Perfume Genius, “Describe”, in https://www.youtube.com/watch?v=vAoWMJTClqo

As planícies ajudam a descansar. As subidas são inclinadas e o coração berra de fadiga. As descidas inflacionam a adrenalina e o perigo sente-se a estalar na boca. Se calhar devia apenas andar de barco, atravessando o rio de um lado para o outro, serenamente à espera que o tempo seja da outra margem. Na pior das hipóteses, sente-se o marear quando o rio se deixa contaminar pelas ondas vomitadas pelo vento sem regras. Os contratempos não podem ser excluídos.

Se não acordasse a meio da noite não saberia como se comporta a noite temperada pela solidão. É errado dizer que a noite é o santuário da solidão, que o pensamento não se enquista sozinho. Voam sozinhos, os arrependimentos. A lareira que já apenas crepita no seu estertor desacompanha as mentiras que querem espreitar pela escotilha. O silêncio consome-as, convidando para a sua sepultura.

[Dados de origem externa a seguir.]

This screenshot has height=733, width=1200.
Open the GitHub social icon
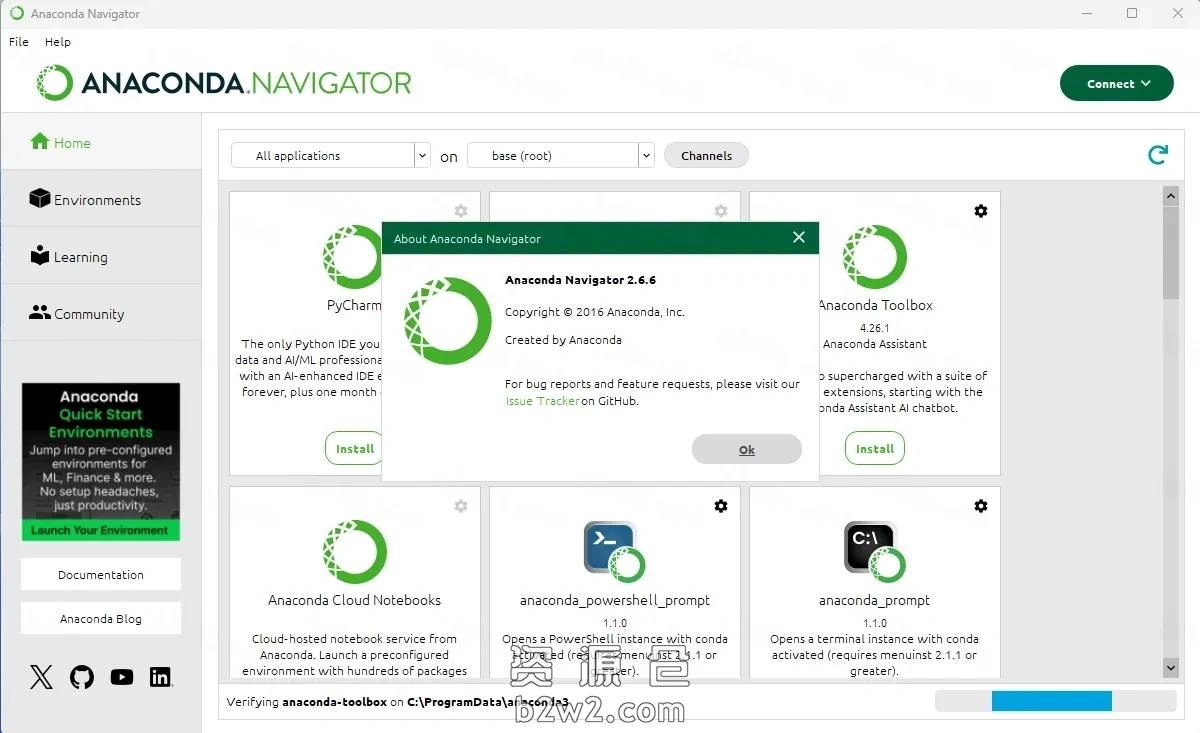[x=82, y=677]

E depois vem o amanhecer, a noite a desmaiar vagarosamente à medida que a claridade espreita pelo periscópio. E a manhã agiganta-se, diluindo o crepúsculo tardio numa claridade que se compõe no aroma da pureza. Às vezes, a claridade devolve um retalho do tempo em que parece que o tempo cedeu ao deslumbramento da sua suspensão. A noite continua no dia claro que persegue o tempo vindouro. Não se arruma num ocaso sem certidão. Essa é uma tirania que foi banida do dicionário que rege a humanidade.

Em vez de certezas, as ruas convidam uma nova toponímia. Não sentem remorsos por terem preparado as armadilhas que consomem o longo braço do estabelecido. Rompem as fronteiras sem haver registo da sua plausibilidade. Os vitrais que decantam a luz exterior deixam passar as legendas frugais que escolhem cada palavra, para as palavras não serem ao acaso, para não se deitarem na cama onde se aferroa a derradeira noite. 

Dizem: ninguém quer as mentiras, e essa é a maior mentira que se pode inventariar. Nem uma armadura medieval seria capaz de dar cobertura ao princípio geral da mitomania em que vivemos. Porque tudo se torna plausível, em repetitivas reinterpretações do passado que impedem a consagração de um presente definido. A verdade está pela hora da morte, e esta não chega a ser uma mentira averbada.